DATA below:
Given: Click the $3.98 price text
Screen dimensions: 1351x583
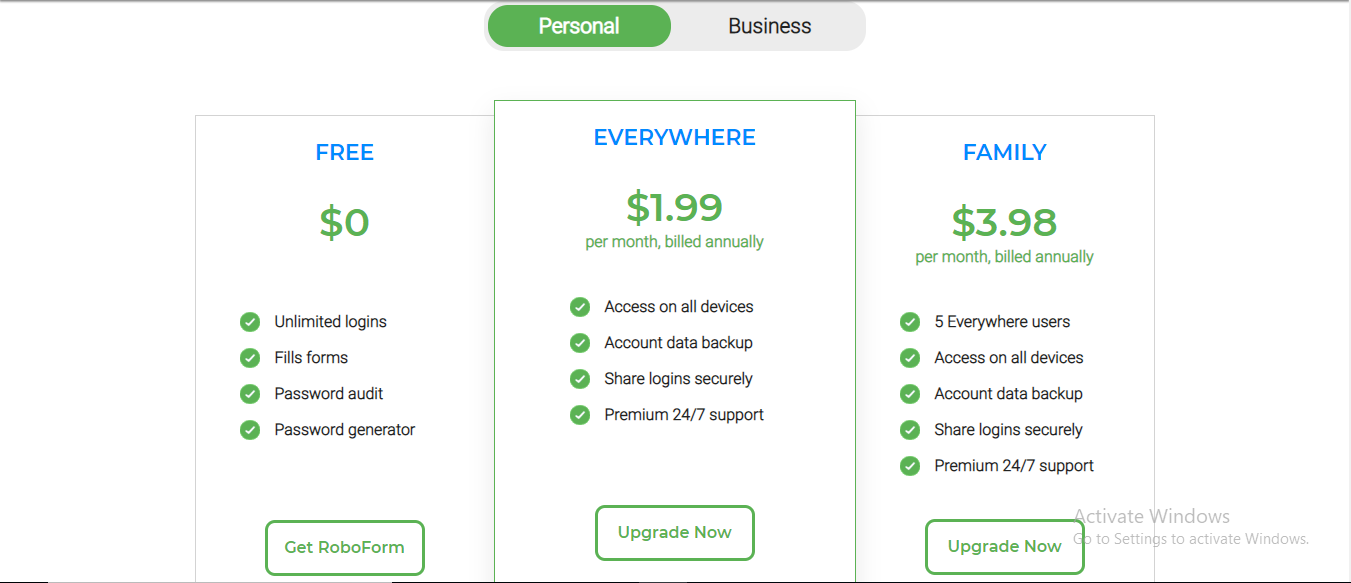Looking at the screenshot, I should tap(1005, 222).
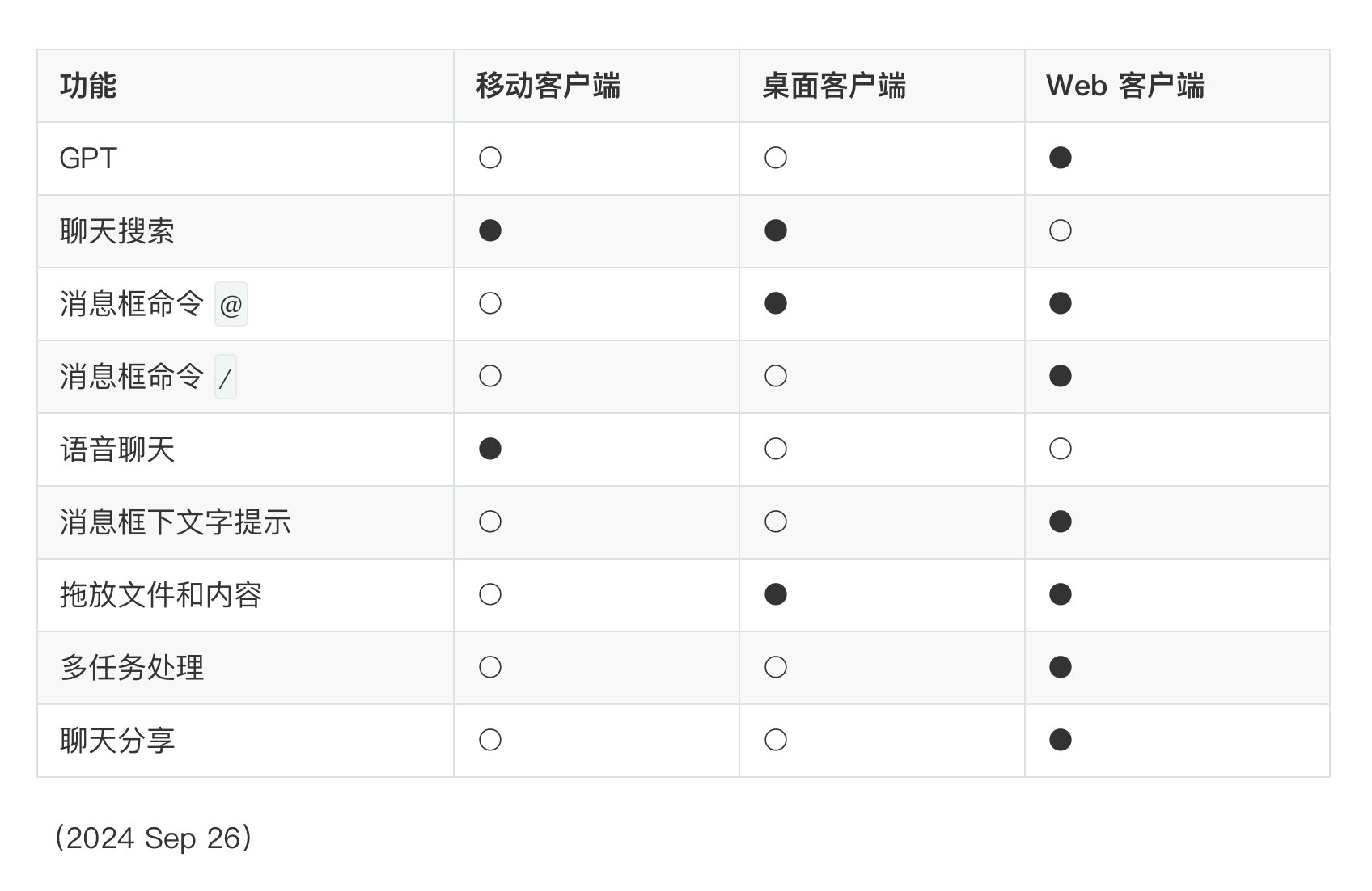The width and height of the screenshot is (1372, 891).
Task: Click the 功能 column header
Action: click(x=88, y=86)
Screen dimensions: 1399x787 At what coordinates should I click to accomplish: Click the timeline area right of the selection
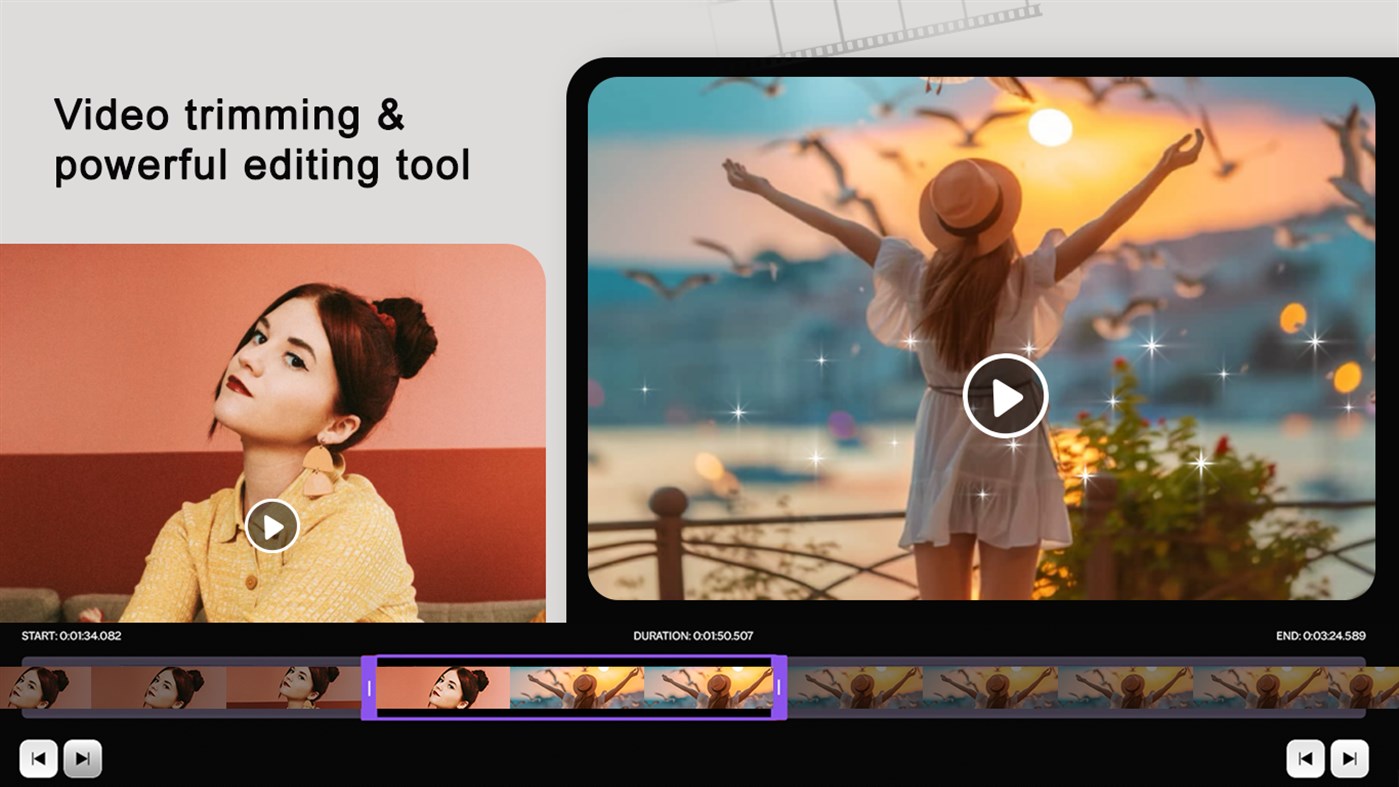1050,687
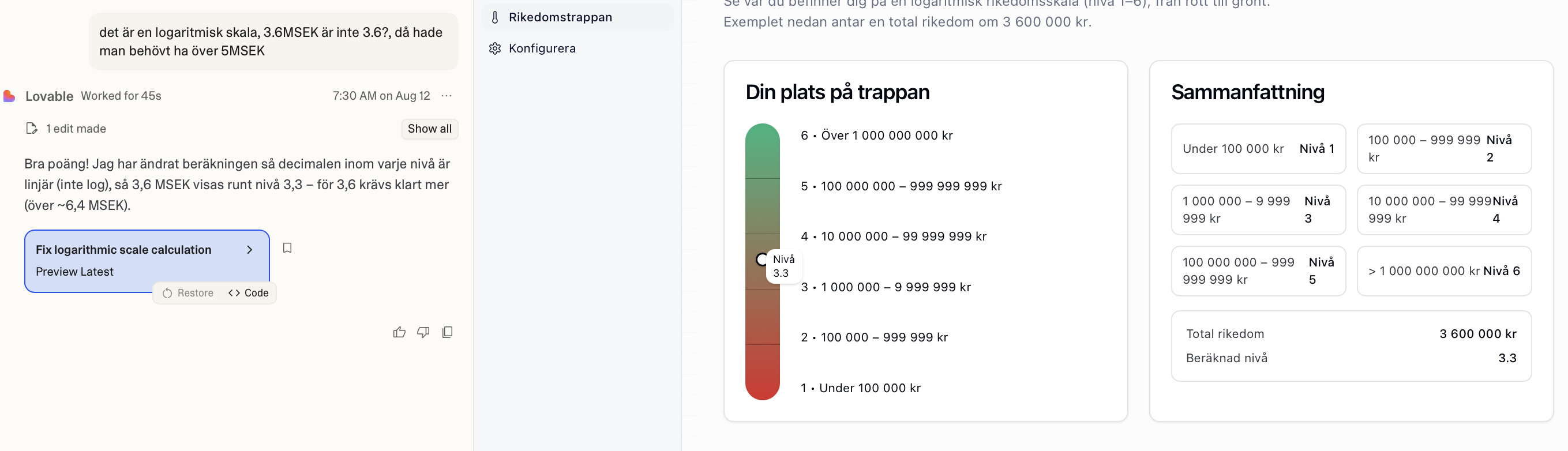Copy the Lovable message with copy icon
Image resolution: width=1568 pixels, height=451 pixels.
coord(448,332)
End of DATA.
▶ WORK INSTRUCTIONS:
The result should be a precise copy of all the entries, free of pictures.

▶ TASK RESULT:
Given: Click the $3.98 price text
Screen dimensions: 1351x583
Looking at the screenshot, I should tap(1005, 222).
The width and height of the screenshot is (1372, 891).
Task: Click the 功能 column header
Action: click(x=88, y=86)
Screen dimensions: 1399x787 At what coordinates should I click to accomplish: Click the timeline area right of the selection
1050,687
Copy the Lovable message with copy icon
Image resolution: width=1568 pixels, height=451 pixels.
coord(448,332)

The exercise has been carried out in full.